I remember several years ago I took our son on his first camping trip. I did not grow up doing a lot of camping, but I figured it couldn’t be that hard. After all, our borrowed tent came with instructions. For extra measure, I had even found a few articles about “camping with kids” that I had read.
All that learning added up to a miserable experience. The tent did not get set up before the sun went down. I couldn’t figure out how to attach the propane tank to the stove. The tent, when it did get set up, wasn’t facing the appropriate direction to shield the run off from the rain (because of course it rained that night). Even the cooking utensils were ruined when I put the wrong element on an open flame.
And yet here we are, some 10 years later, with two tubs of equipment securely packed in the corner of the garage, ready to be thrown into the car the few times a year when our family still goes camping. We learned.
We learned that you can actually cook on an open flame if you have the right cast iron skillet and dutch oven. We learned that you need to sweep the ground before you set up a tent to make sure there aren’t any rocks underneath you. We learned that few things improve a campsite like a french press. We learned all these things because we committed ourselves to be a family that enjoys camping, and after every trip we made, we came back and replenished our supplies and added some piece of equipment we didn’t already have.
We learned by doing. There are lots of things in life like that:
- You learn to throw a baseball by throwing a baseball.
- You learn to write a book by writing a book.
- You learn to drive on the highway by driving on the highway.
This isn’t meant to mitigate the need for learning by studying, because in each of the simple examples above, you can glean information that’s important through study. It’s only meant to point out that in these examples, and more, that the true learning that results in the actual doing doesn’t come until you actually start the doing. The “learning” and the “doing” do not come in sequence, that you learn and then you do, but rather happen at the same time.
Discipleship is like that, too. You learn to follow Jesus, by following Jesus.
How do you learn to deny yourself?
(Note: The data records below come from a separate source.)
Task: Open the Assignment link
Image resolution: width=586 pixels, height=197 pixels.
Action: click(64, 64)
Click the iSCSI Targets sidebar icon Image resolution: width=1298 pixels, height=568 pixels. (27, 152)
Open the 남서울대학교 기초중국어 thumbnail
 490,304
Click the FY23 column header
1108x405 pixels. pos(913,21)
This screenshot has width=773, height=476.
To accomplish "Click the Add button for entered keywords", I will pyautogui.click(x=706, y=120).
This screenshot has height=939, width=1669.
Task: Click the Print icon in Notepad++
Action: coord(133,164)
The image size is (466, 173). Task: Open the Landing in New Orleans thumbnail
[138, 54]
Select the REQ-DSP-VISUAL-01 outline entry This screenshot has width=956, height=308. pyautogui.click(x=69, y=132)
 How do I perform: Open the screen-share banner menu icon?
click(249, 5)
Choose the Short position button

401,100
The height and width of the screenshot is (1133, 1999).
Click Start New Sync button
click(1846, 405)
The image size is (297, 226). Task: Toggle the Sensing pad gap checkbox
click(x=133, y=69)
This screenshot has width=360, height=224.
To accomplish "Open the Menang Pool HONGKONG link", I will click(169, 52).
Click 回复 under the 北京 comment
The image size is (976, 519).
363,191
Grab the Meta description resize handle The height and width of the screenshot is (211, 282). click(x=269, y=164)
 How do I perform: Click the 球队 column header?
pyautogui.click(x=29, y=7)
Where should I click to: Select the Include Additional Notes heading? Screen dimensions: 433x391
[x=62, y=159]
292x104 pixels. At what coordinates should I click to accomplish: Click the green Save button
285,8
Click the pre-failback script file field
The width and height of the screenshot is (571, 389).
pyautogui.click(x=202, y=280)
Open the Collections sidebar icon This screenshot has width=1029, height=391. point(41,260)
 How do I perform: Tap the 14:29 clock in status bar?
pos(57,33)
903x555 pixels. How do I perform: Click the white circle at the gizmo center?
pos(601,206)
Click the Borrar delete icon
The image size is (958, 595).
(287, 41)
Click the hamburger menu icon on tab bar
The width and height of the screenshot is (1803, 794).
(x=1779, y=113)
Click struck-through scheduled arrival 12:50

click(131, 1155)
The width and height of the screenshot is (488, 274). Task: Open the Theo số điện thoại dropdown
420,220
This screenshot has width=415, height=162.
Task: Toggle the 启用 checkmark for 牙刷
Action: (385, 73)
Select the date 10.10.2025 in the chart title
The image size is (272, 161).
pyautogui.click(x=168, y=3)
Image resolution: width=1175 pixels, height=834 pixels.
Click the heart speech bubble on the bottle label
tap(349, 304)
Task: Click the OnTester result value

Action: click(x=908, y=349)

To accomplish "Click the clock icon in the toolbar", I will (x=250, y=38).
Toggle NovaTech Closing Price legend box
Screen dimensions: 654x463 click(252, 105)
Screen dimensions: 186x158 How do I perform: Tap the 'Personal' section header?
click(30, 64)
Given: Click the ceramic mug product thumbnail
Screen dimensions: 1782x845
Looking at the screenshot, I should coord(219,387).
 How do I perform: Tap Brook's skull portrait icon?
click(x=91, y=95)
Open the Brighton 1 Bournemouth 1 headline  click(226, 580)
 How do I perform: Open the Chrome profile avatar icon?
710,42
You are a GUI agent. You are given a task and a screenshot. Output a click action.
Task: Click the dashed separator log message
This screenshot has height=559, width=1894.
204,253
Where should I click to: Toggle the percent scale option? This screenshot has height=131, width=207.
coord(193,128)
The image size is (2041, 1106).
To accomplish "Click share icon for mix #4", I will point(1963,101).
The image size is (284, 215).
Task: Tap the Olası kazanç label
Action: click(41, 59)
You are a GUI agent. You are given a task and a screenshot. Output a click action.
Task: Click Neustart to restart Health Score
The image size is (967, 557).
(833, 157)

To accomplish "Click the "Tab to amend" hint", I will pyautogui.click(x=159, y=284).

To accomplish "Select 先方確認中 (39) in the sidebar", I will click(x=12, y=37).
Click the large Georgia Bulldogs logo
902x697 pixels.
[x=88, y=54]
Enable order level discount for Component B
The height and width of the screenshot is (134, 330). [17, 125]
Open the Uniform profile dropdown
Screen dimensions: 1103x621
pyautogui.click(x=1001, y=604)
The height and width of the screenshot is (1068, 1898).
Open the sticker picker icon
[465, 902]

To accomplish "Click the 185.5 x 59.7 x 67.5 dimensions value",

By starting to deny yourself. How do you learn to pray? By starting to pray. How do you learn to memorize Scripture? By memorizing Scripture. And on and on it goes. “Following” is not a static posture by its very nature; it’s active. When we follow, we are in motion.
Here again, it’s important to understand that this doesn’t mitigate the need for learning by studying. We should read, study, and cognitively learn about following Jesus. But the real learning doesn’t come in a static posture; it’s active. Not to put too fine a point on it, but perhaps there are some of us – maybe many of us – that need to stop learning about following Jesus and just start following Jesus.
True enough, when that happens, we will stumble. We will get bored in prayer. We will not be able to memorize great portions of the Bible. We will lose our patience, and we will say the wrong thing when we are trying to share the gospel. All that will happen as we are doing. But the other thing that will happen while we are doing is learning.
You might think of it like this – when a young child is learning to walk, you don’t give them a manual about how to walk. You set them on the ground and put your arms out, asking them to come to you. They start, and then they stumble. When they do, no one is annoyed. No one jumps to their feet to admonish the child for not walking better. No – everyone in attendance cheers. Such is the case here. We have a better Father, one that knows that following Jesus, especially at certain moments, looks like a toddler barely motoring along. But one that also recognizes that the only way we can do this better is by actually doing it, and is willing to pick us up and cheer us on.